是某位婢女?那也没什么,顶多算是我们多认识他一桩丑事罢了。
“那是……一个男人。”
“噗————”
这回茶水准确无误地喷到了那名下属的头上。
“咳咳咳……咳……咳……”被呛到的同时,殷向黎决定以后听取密报时绝不喝茶。
“哈…哈……哈哈哈哈哈哈!想不到啊,想不到啊,他堂堂知府大人竟有此等恶劣的癖好!”这可真是一个很好的把柄啊!
“大少爷,问题是房里那人……”那名下属从袖袋里掏出一张纸条,双手奉上。他动作迅疾,似是有意避着常银秋,不让他得知上面的内容。
殷向黎没有忽略下属垂首时的一抹忧色,他接过来一看,是赵加的笔迹,上书一字谜:参差管乐,象凤之翼(打一乐器)。
字迹歪扭,想必是下笔时心绪不宁所致。
能让赵加如此忌惮,不便当人面明说的人,在汾城,当下只有一个。
怀揣惊天秘密的感受堪比吃了一坨大便,难受。只是殷向黎反倒镇定下来,他把纸条揉成一团,递给下属,“烧!”
“是!”常银秋察觉到他的呼吸变得平缓了些,仿佛他一直就在等这句命令。
常银秋不是不好奇的,只是抬首便瞅得殷少面色不善,耳边听得“常大人,兹事体大,在消息证实之前,恕我无法透露一二。
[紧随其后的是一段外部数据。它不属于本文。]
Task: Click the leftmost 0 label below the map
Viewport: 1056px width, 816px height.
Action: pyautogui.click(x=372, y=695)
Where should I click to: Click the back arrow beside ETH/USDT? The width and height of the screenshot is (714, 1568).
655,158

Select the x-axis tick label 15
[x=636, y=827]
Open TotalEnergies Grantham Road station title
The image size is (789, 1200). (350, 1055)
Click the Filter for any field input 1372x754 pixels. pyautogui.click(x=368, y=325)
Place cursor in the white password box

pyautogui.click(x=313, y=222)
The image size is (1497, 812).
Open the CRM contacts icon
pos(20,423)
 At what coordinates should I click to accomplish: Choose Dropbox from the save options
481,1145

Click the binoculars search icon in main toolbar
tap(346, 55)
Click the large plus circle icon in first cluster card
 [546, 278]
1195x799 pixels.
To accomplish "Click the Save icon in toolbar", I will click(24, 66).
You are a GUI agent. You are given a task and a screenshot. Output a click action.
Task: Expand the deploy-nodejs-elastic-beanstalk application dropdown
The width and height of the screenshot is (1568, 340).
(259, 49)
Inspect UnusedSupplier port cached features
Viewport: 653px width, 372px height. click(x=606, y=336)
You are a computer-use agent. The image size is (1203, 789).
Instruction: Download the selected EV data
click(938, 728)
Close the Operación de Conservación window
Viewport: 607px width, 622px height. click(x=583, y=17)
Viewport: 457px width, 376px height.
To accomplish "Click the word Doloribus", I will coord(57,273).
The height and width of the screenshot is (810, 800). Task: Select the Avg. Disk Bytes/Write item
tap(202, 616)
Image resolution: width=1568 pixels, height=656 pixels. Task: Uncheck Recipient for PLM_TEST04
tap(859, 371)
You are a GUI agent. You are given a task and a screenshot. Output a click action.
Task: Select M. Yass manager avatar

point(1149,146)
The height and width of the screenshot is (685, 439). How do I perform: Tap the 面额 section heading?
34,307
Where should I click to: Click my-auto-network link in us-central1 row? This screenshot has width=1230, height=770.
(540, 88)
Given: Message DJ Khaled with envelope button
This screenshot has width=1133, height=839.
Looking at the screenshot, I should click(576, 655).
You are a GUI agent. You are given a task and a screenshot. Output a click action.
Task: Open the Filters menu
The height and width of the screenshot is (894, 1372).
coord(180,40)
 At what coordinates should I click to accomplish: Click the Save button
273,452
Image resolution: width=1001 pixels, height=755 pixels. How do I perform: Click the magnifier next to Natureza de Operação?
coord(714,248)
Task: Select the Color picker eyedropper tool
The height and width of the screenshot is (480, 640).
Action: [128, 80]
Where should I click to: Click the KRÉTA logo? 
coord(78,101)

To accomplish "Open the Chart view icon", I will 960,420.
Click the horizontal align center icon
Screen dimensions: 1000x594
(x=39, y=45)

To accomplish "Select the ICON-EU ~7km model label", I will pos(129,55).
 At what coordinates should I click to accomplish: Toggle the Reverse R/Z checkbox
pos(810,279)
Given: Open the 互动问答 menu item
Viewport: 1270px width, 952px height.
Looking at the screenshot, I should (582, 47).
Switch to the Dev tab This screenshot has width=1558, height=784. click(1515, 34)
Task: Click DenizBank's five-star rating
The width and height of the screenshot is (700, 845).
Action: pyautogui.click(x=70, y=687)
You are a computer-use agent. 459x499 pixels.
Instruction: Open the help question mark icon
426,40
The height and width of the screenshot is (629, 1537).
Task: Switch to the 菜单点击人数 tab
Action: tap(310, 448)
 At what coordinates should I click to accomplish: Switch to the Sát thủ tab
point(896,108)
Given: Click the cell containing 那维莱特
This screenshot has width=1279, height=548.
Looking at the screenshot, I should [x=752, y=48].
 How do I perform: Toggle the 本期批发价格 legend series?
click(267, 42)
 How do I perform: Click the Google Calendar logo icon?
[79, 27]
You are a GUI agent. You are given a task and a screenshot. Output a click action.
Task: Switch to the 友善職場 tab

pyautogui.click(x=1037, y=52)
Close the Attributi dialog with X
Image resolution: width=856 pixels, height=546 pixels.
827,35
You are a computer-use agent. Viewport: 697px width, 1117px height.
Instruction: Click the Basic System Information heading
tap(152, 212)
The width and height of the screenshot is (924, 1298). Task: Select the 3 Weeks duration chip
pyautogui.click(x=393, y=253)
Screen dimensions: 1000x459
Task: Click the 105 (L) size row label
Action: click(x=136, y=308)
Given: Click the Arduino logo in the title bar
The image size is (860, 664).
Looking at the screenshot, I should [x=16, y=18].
并非殷某小气,这实在是为常大人着想,望大人见谅!”
郑重其事的殷向黎让常银秋也不由信他。只是心中也暗暗有了揣测。
“昨夜……常大人与王爷发现尸首后,有无发现可疑的人事?”殷向黎难得犹豫含糊的提问,蓦然打断了常银秋的沉思。
是在问有无见到凶手的模样?若然是白狐作祟,每次必有一人目击歹徒。若然没有,必是有人趁乱作案。由此可推,白狐若真是个人,必然狡诈狂妄至极。
“常某并未发现有何异常……”常银秋的语气不确定得他自己都能听出来,只是他实在是除了萧王爷和他以外,没有发现任何活着的人。但某个画面在他脑海里一闪而逝……
“但是……在那之前有过……”
“恩?”
“在发现尸首之前,我和萧王爷约在城郊的那座城隍庙见面。他交代了我几句,但那些话,他之前都同我说过。我认为他约见我的目的,并不是要交代我什么,而是让我留意那两个当时在树上偷听的人!”
“如此说来,常大人破案是有头绪了?”
“应当是了,应当是了……”常银秋一边打着哈哈,一边心下不耐,最讨厌和殷向黎这样的人打马虎眼,揣着明白装糊涂,还是直接动手来得痛快。
让他突感烦躁的原因并不是那两个功力低浅的小毛贼。
而是某个画面中,萧王爷腰间的玉佩,在林子里某个转身的时刻,闪着不祥的白光。
几天后,萧言就知道自己错了,错得有多么离谱。
起初,双方还是能够融洽相处的。萧言的表现也十足一个爱护下人的主子。
具体表现1:
“这位小兄弟,该如何称呼你,总不能再叫那个女儿家的名字吧?”
“无妨,爹只给我取了这么个名字。”
“可…可是……呃……好吧。”他都不在意被误会,我还在意个啥?
媚娘心里吐了吐舌头、舒了口气:想名字什么的,最讨厌了。
具体表现2:
“小兄弟,既然回复自由身,应当着男装才是。”
“不必萧大侠费心了,我还是穿女装自然点吧。”
“呃……也是。”你自在就好,反正个子小,没长开,再加上那张脸,装了男装也像是女扮男装。
“不过还是得置办几件正常的姑娘穿的衣裳才好。”
你也知道自己不是良家妇女呀。-_-|||
具体表现3:
“媚娘……”
“哎~你终于不再叫我小兄弟了!太好了,夫君!”
“你能不能不要再叫我夫君了啊,这里又没有别人。”
“哎~夫君,不要这样嘛。你把我当成真正的姑娘不就好了吗?”
“你是男人这件事我怎么可能忘得掉!”
换上了新装的媚娘焕然一新,原地转了个圈,欣赏自己裙摆飞扬的翩翩美姿。看得一旁的萧言又是嘴角抽搐了一番。
“萧大侠,那个,我们装成夫妻行走江湖怎样啊?”
“为何不是兄妹?咳,不,两个大男人以夫妻相称终究有失体统。”
媚娘嘟着小嘴,柳眉一皱,委屈可怜,“人家为了能配得上你才买了这许多漂亮衣衫的。”恰好逗逗你这呆子。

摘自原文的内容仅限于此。